Over the course of decades, the Alaska Republican Party built itself a political powerhouse by erecting a big tent with room for a lot of divergent views. And today the party finds itself with a war beneath the big top focused on who is and who isn't conservative enough. On one side are supporters of Sen. Lisa Murkowski, R-Alaska, the loser of the 2010 Republican primary who pulled off an unprecedented write-in campaign to win the general election. On the other are arch-conservative backers of failed Republican presidential candidate Ron Paul and failed Senate candidate Joe Miller.

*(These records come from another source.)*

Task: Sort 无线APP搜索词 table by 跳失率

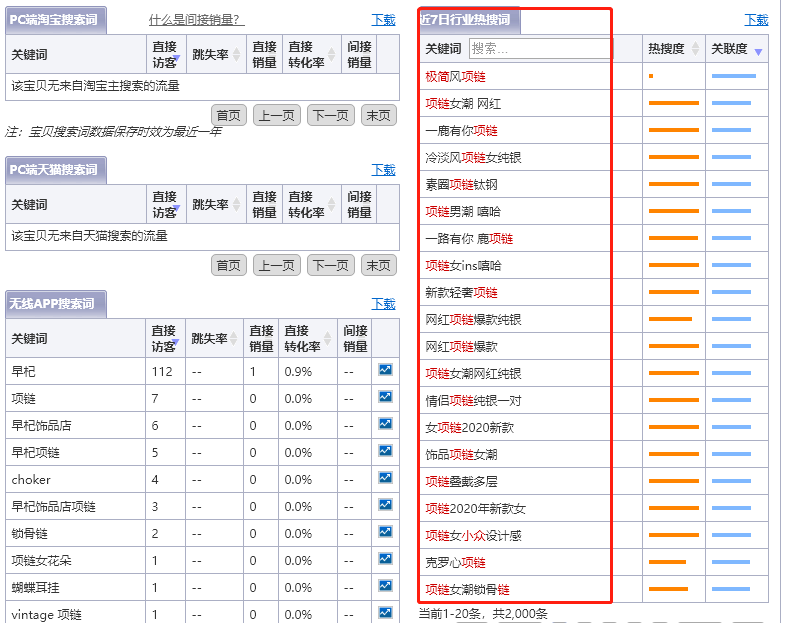Action: point(215,338)
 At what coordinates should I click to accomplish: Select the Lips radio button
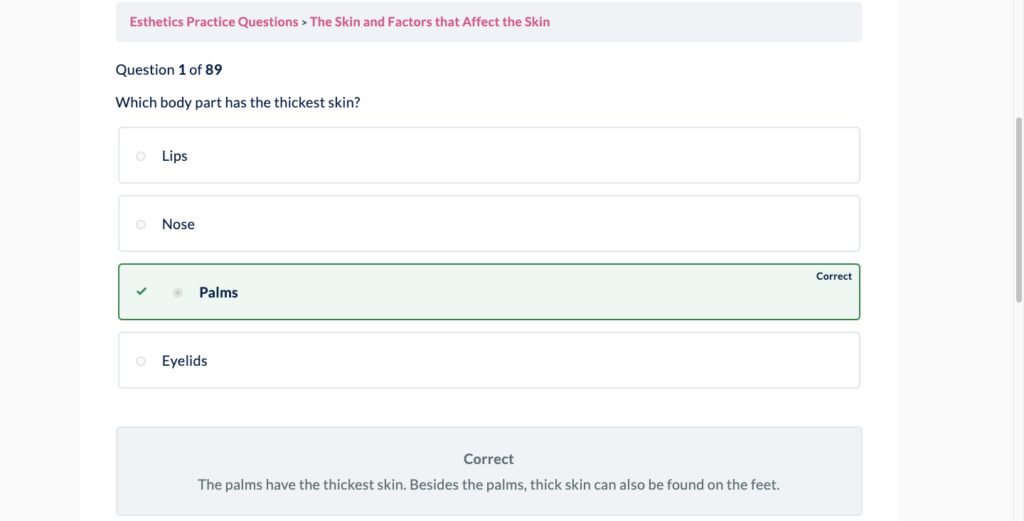click(140, 156)
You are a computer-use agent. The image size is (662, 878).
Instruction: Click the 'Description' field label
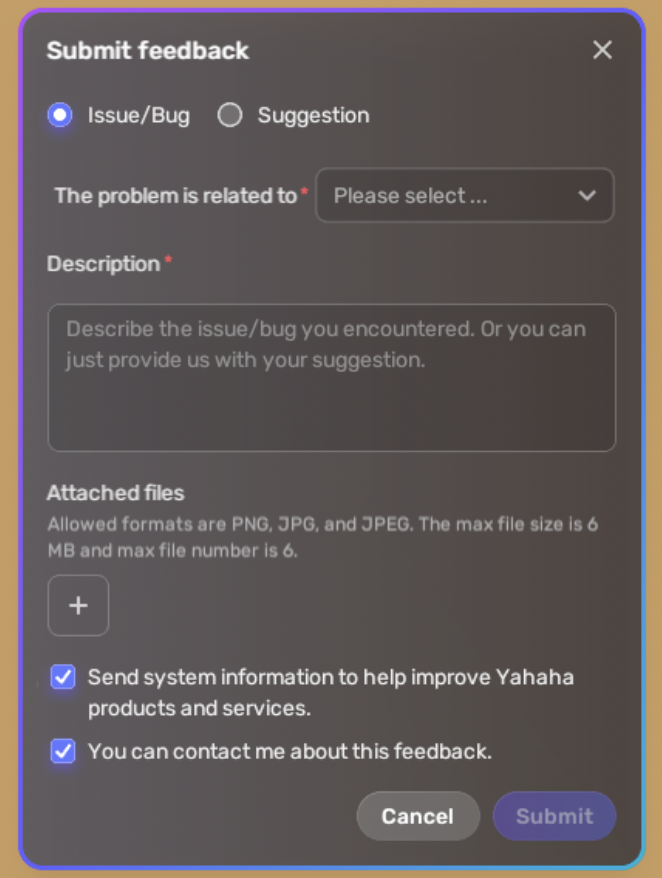click(x=104, y=264)
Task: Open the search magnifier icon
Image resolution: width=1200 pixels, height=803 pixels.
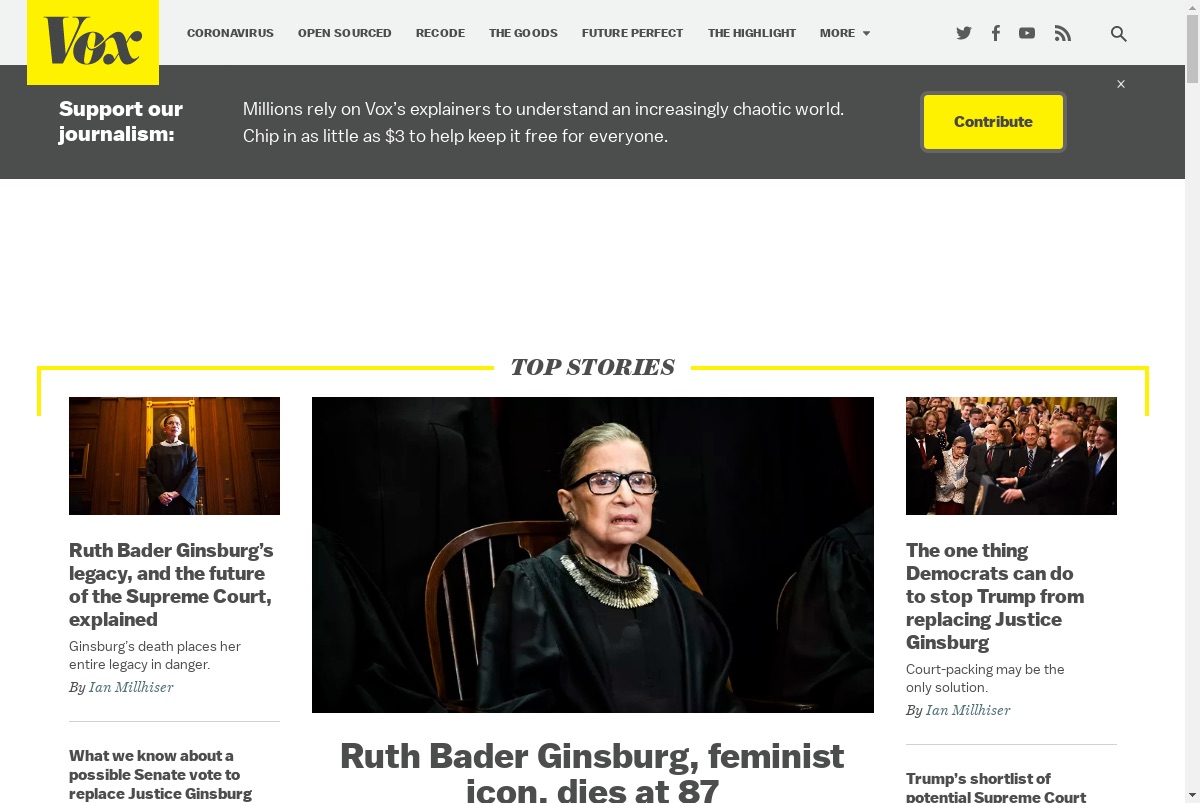Action: point(1119,33)

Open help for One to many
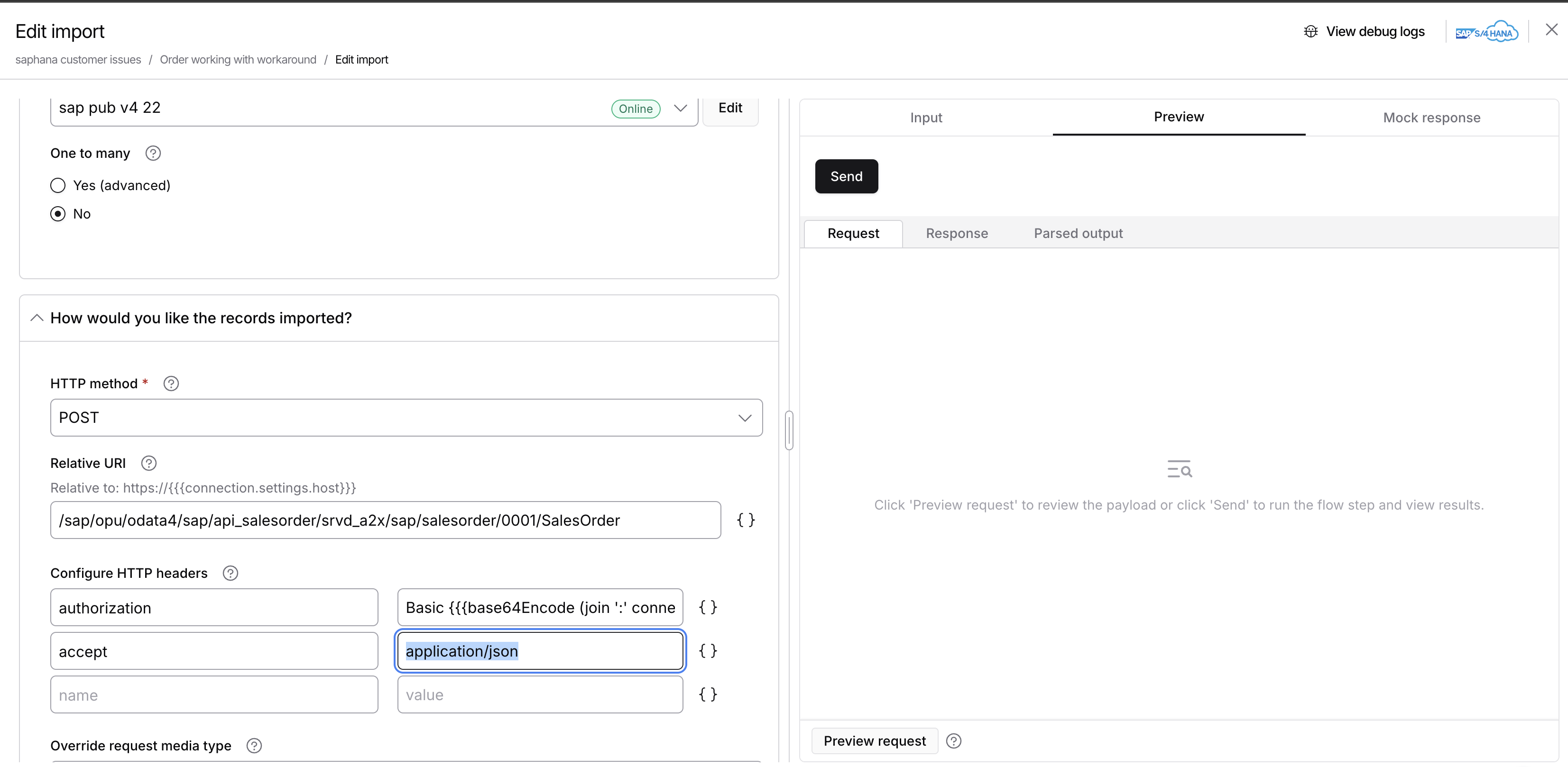pyautogui.click(x=153, y=153)
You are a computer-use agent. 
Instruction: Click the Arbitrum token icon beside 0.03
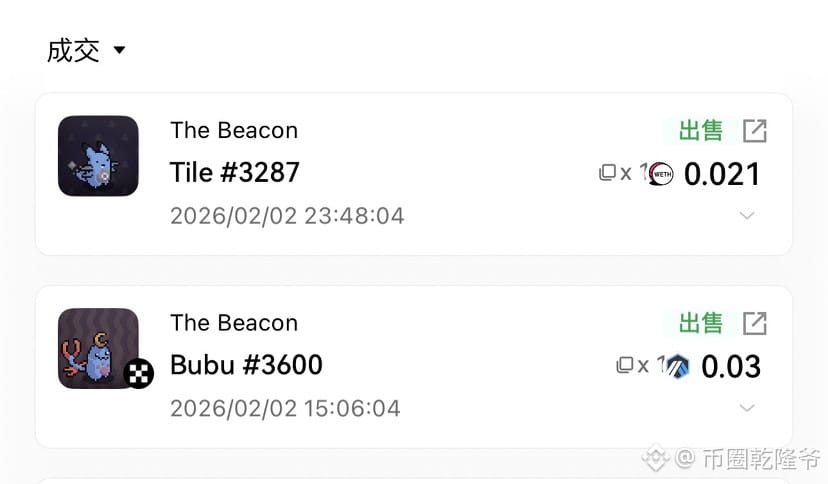click(679, 366)
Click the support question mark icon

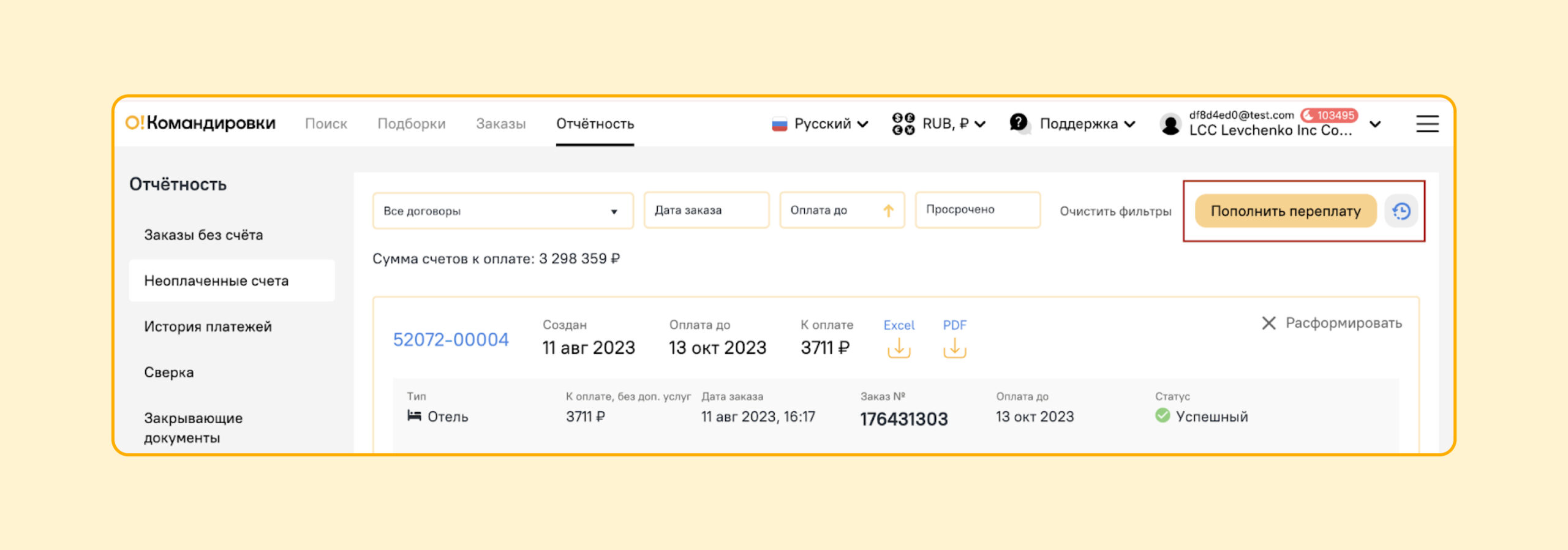[1019, 123]

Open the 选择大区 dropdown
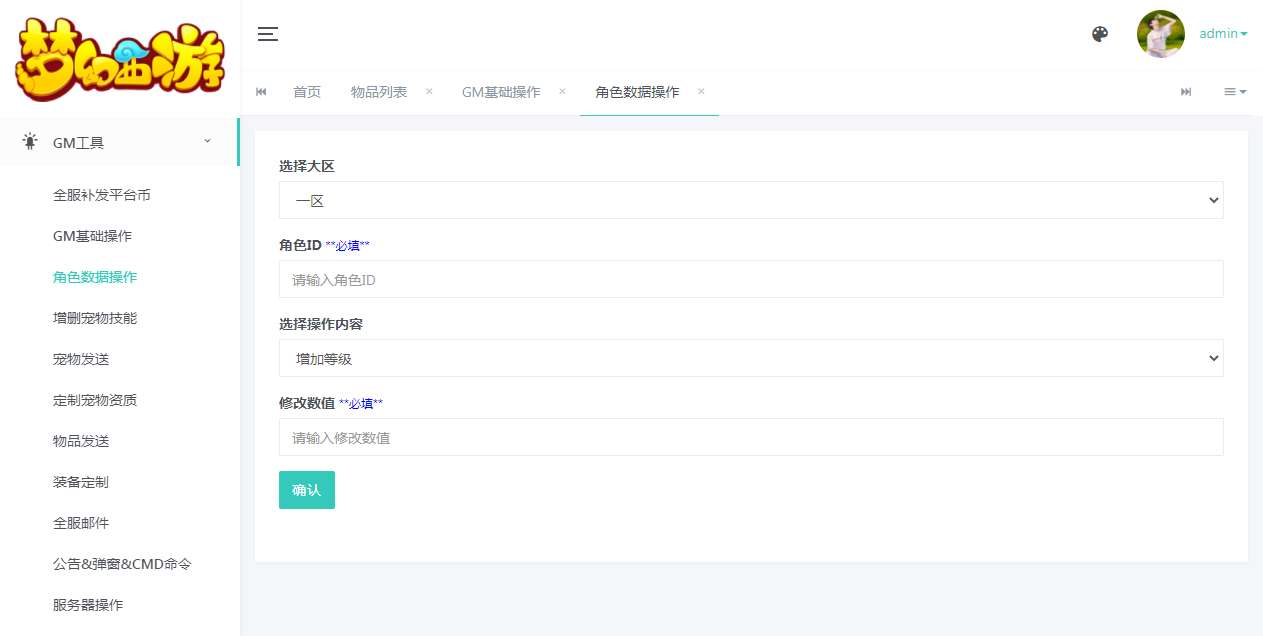click(x=750, y=200)
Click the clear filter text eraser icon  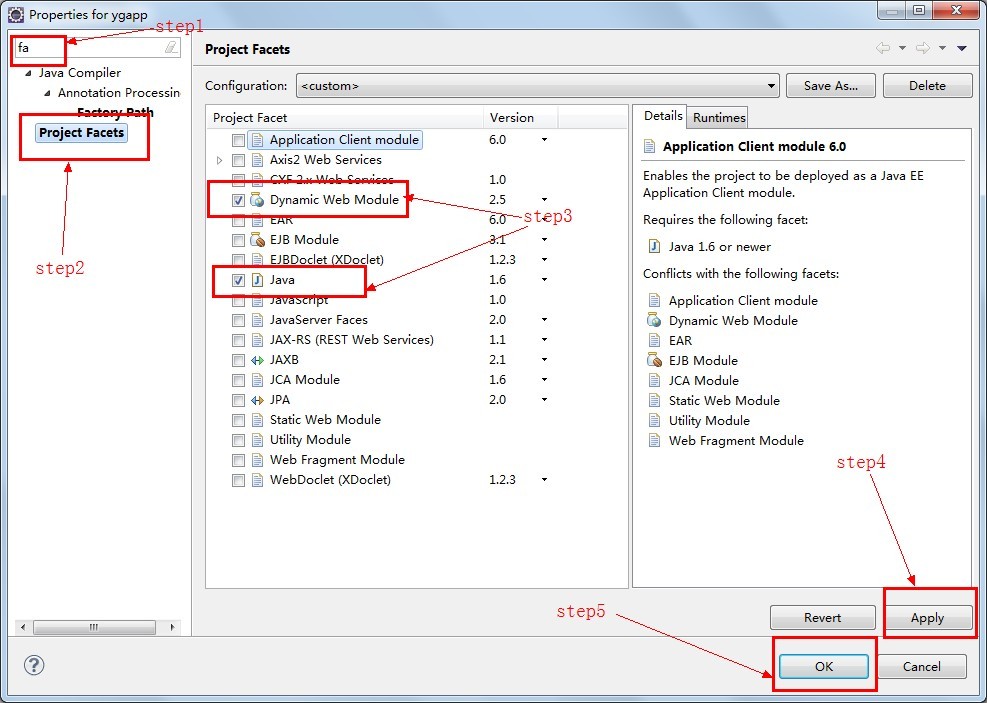click(x=171, y=48)

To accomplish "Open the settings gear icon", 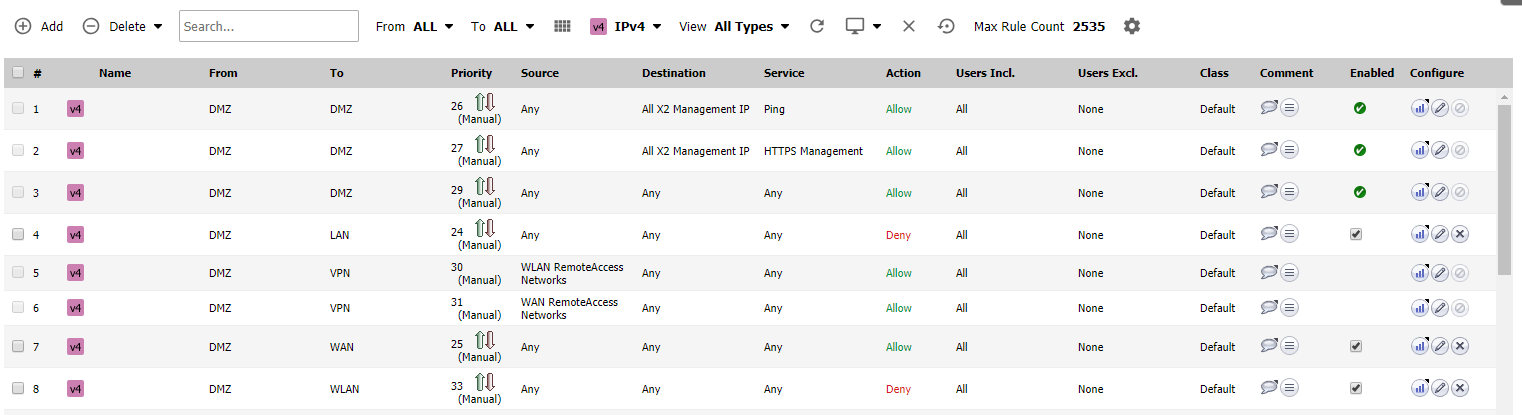I will click(1131, 26).
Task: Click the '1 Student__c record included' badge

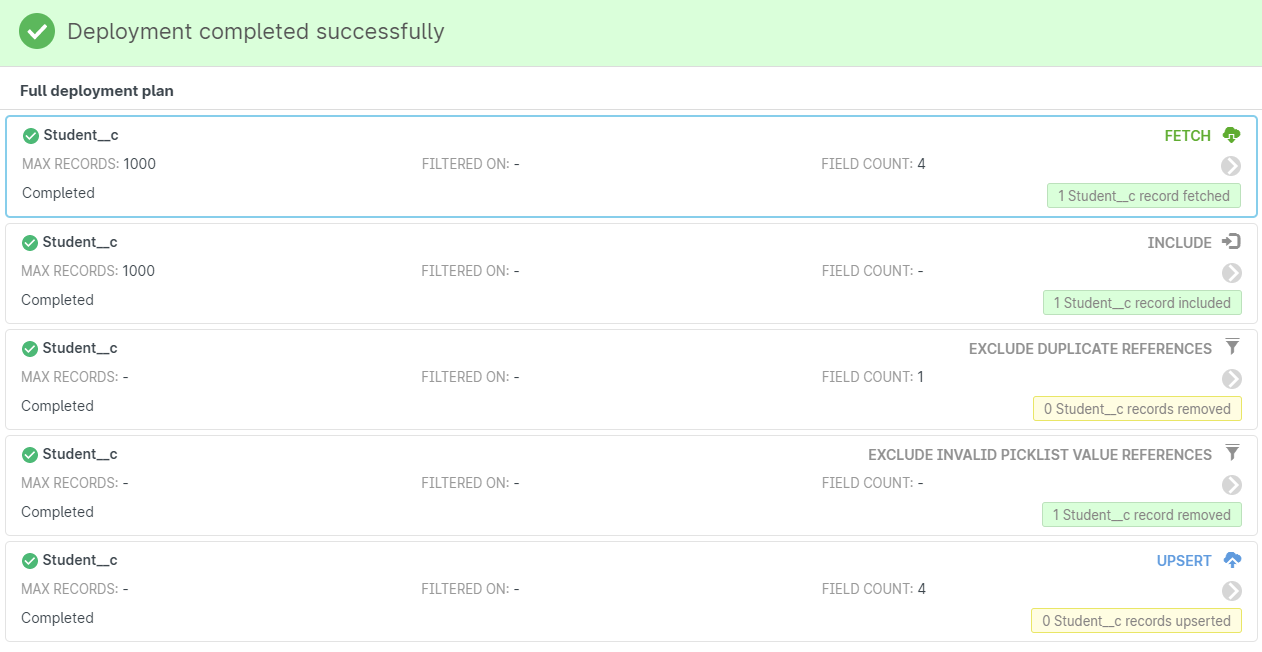Action: (1141, 303)
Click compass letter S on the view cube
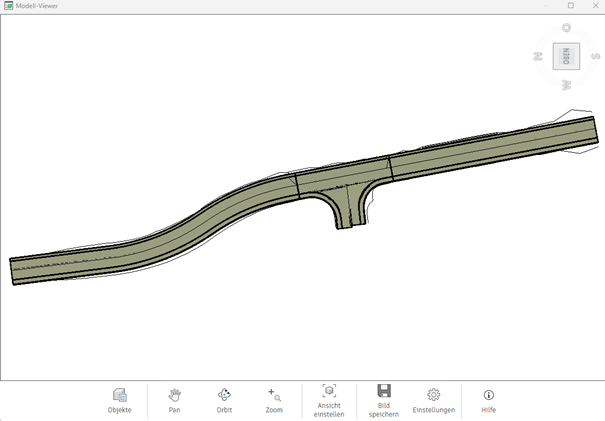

Feelings run high on both sides. Angry Murkowski supporters worried about a party takeover by Paul-Miller insurgents rolled party chairman-elect Russ Millette. That left Millette supporters outraged.
After the party's state executive committee voted to oust the 67-year-old Millette, one Miller supporter observed "this stuff has nothing to do with Millette. These Murkowski pricks are completely corrupt. They're the ones that are behind the whole thing. Almost all of them have violated party rules, and then have the audacity to accuse others."
Murkowski and her supporters represent the Republican old guard. She was friends with the late Sen. Ted Stevens, an Alaska Republican icon. Her father, Frank, served in the Senate with Stevens before resigning so he could run for governor. He won, and then appointed his daughter to his old Senate seat, which helped raise the ire of a former mayor of Wasilla named Sarah Palin.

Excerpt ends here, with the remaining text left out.